• WHAT THE TASK REQUIRES:
Rewrite all the rows below, including the requests, and shift every coordinate in the answers by adding 52 to each number. Leave out the pictures.

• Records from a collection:
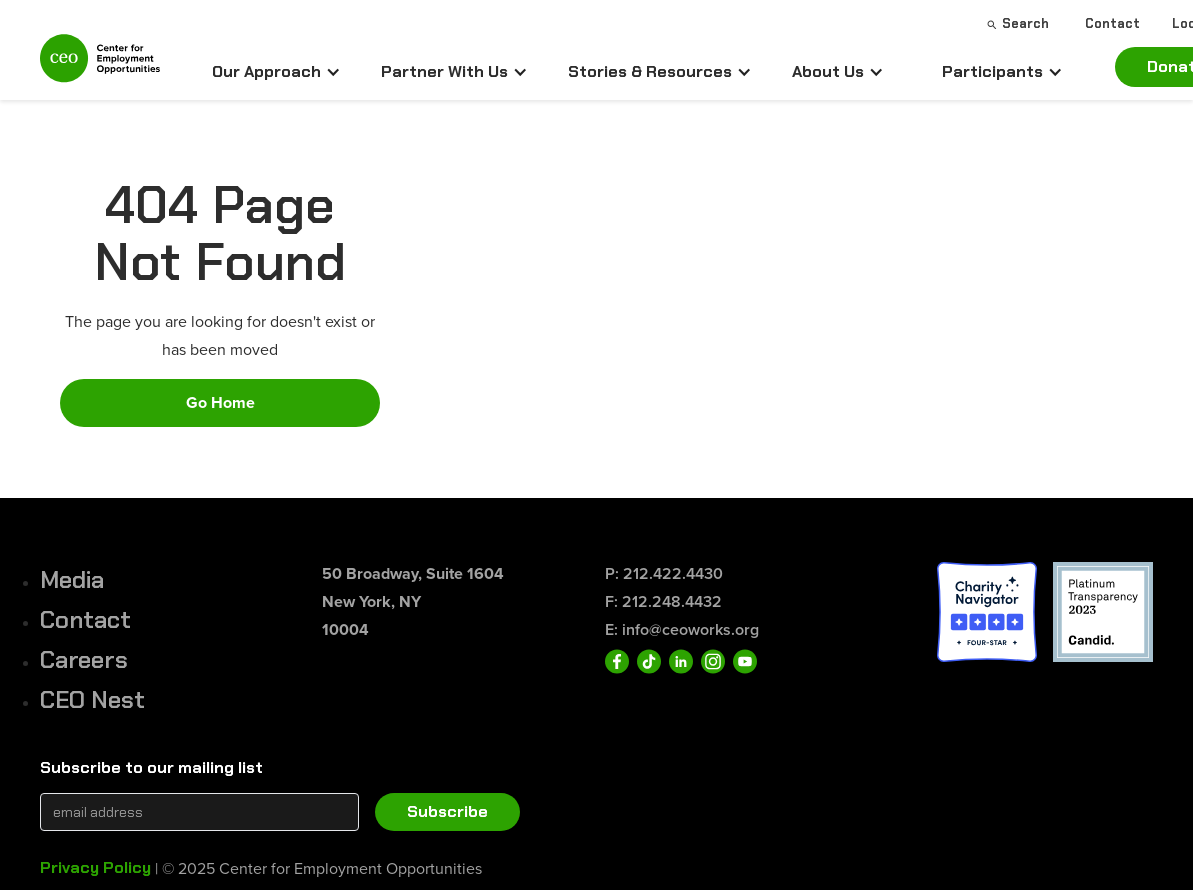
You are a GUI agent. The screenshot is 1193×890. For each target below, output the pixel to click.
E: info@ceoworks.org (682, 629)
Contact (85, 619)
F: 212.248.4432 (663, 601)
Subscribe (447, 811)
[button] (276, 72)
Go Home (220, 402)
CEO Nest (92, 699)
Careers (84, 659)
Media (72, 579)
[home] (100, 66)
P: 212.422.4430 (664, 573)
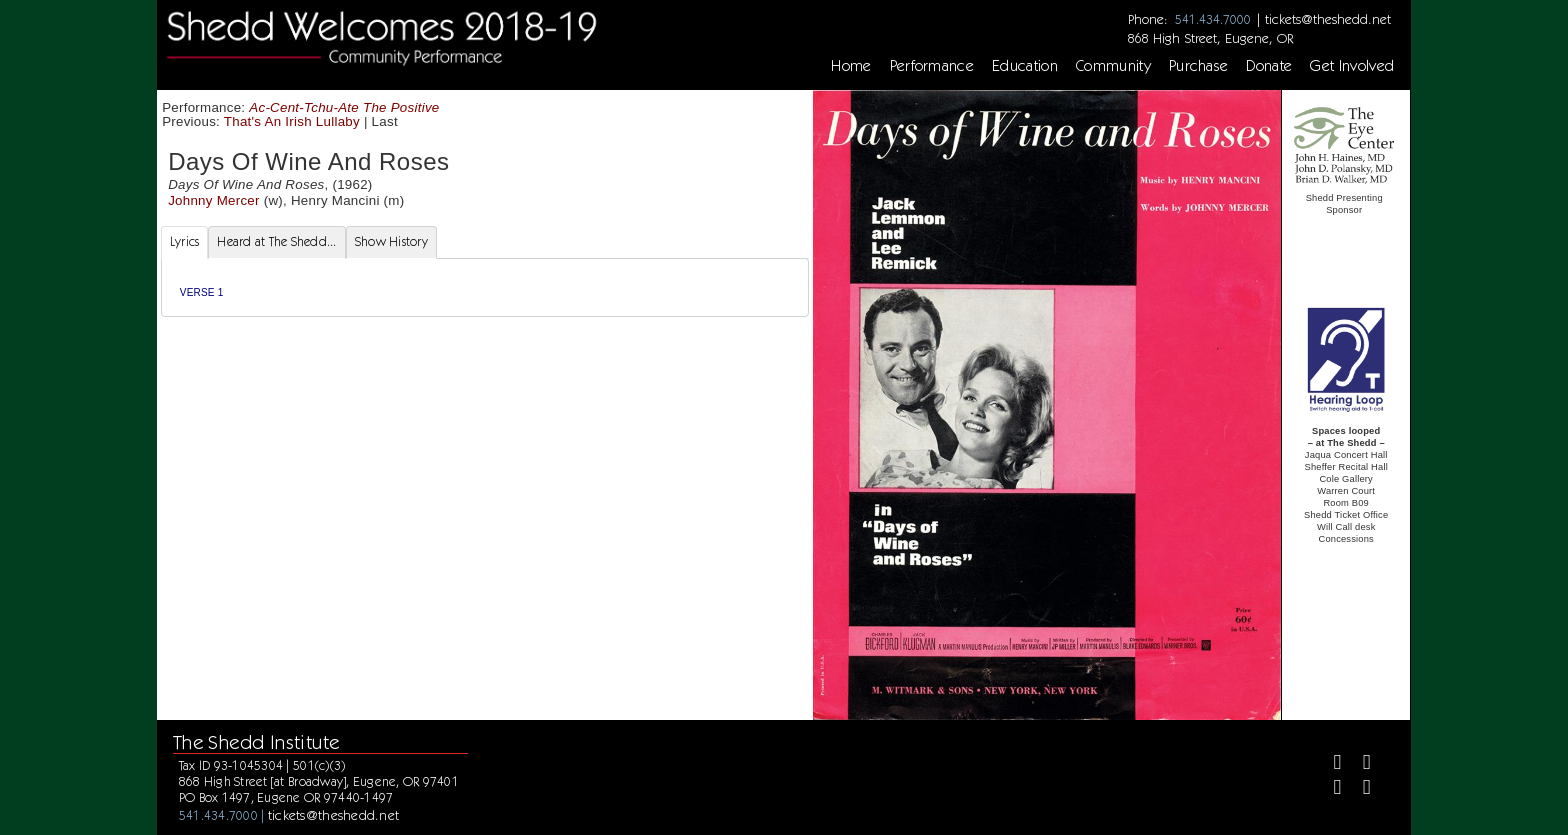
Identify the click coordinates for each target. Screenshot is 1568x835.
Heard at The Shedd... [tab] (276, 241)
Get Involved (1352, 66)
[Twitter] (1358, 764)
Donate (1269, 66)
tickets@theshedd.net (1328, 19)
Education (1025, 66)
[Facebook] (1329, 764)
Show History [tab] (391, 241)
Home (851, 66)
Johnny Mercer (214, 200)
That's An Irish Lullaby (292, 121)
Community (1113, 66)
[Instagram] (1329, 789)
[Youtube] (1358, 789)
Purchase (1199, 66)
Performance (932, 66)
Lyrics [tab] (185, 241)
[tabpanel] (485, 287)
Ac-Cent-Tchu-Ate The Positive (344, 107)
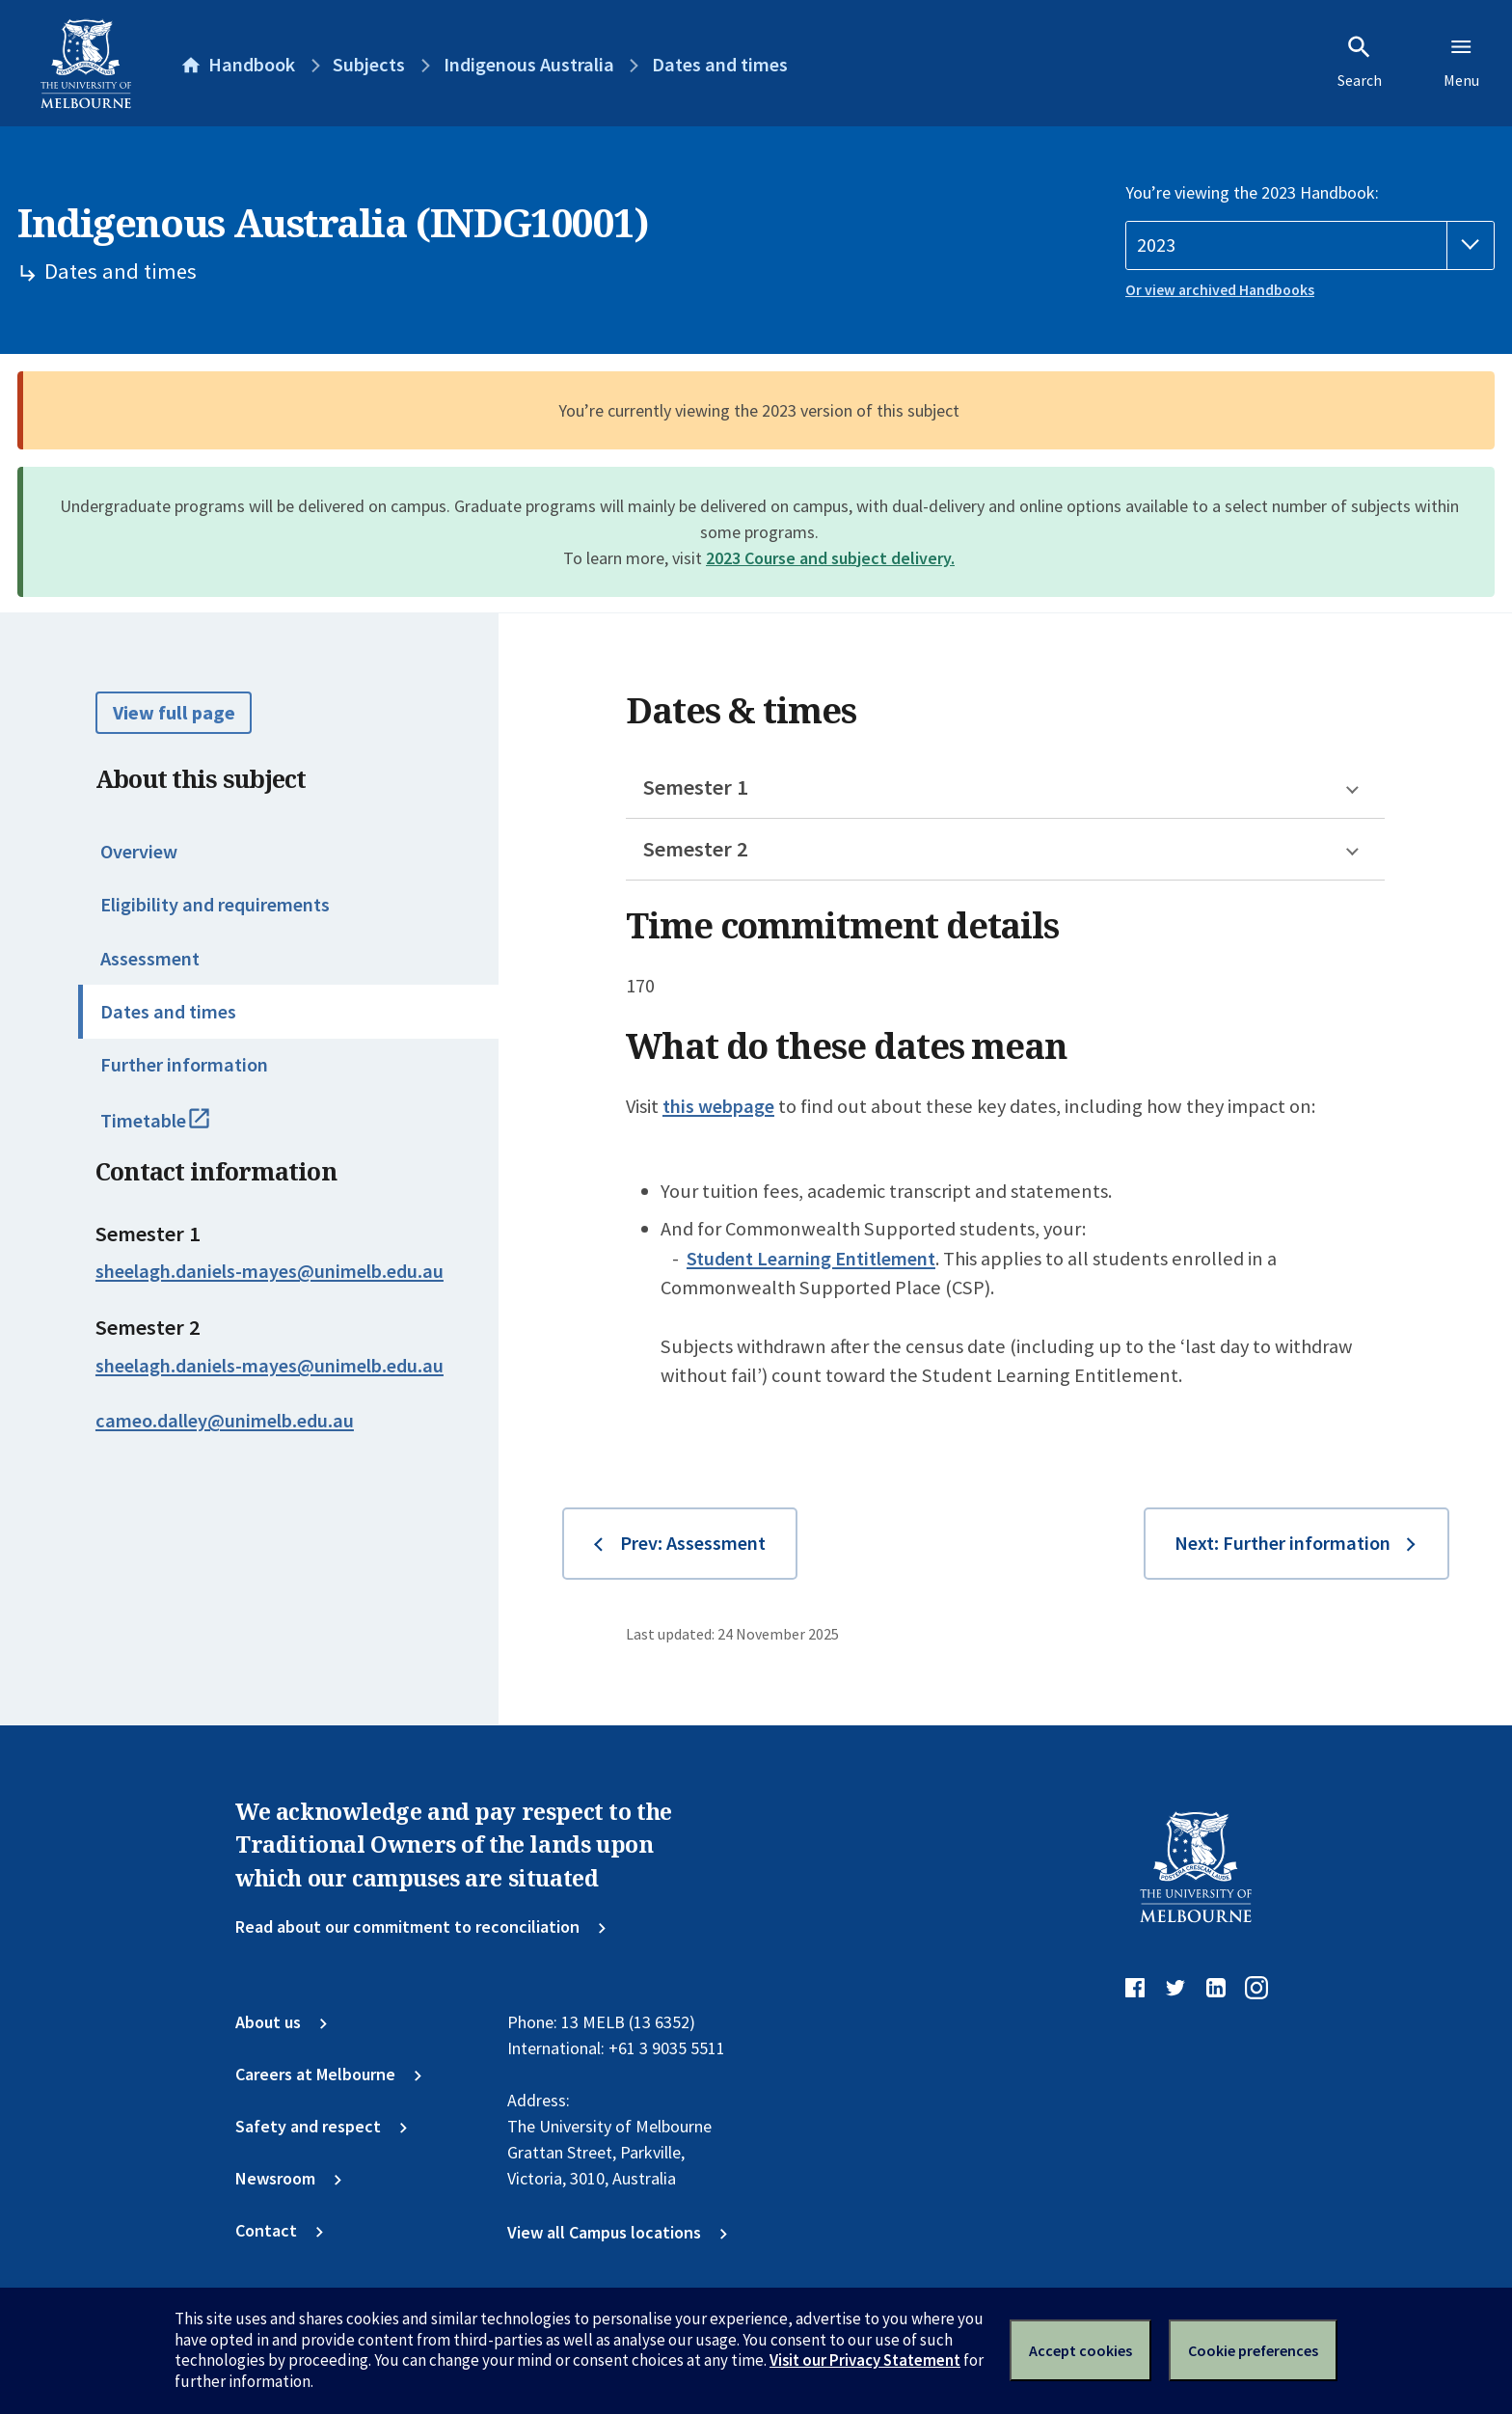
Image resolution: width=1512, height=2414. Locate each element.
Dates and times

• RESPONSE TO THE TASK:
You are a GUI agent. The screenshot is 1193×890. For each target below, output the pixel to click.
E: info@ceoworks.org (734, 681)
Contact (137, 671)
F: 212.248.4432 (715, 653)
Subscribe (499, 863)
[button] (328, 124)
Go Home (272, 454)
CEO Nest (144, 751)
Careers (136, 711)
Media (124, 631)
[home] (152, 118)
P: 212.422.4430 (716, 625)
Identify the click coordinates for each target. Screenshot is 1568x835.
Heard at The Shedd... [tab] (328, 293)
Get Involved (1404, 118)
[Twitter] (1410, 816)
Donate (1321, 118)
tickets@theshedd.net (1380, 71)
Education (1077, 118)
[Facebook] (1381, 816)
Show History [tab] (443, 293)
Home (903, 118)
Johnny Mercer (266, 252)
That's An Irish Lullaby (344, 173)
Community (1165, 118)
[Instagram] (1381, 841)
[Youtube] (1410, 841)
Purchase (1251, 118)
Performance (984, 118)
Lyrics [tab] (237, 293)
[tabpanel] (537, 339)
Ac-Cent-Tchu-Ate The Positive (396, 159)
Image resolution: width=1512, height=2414. Locate each element.
Dates and times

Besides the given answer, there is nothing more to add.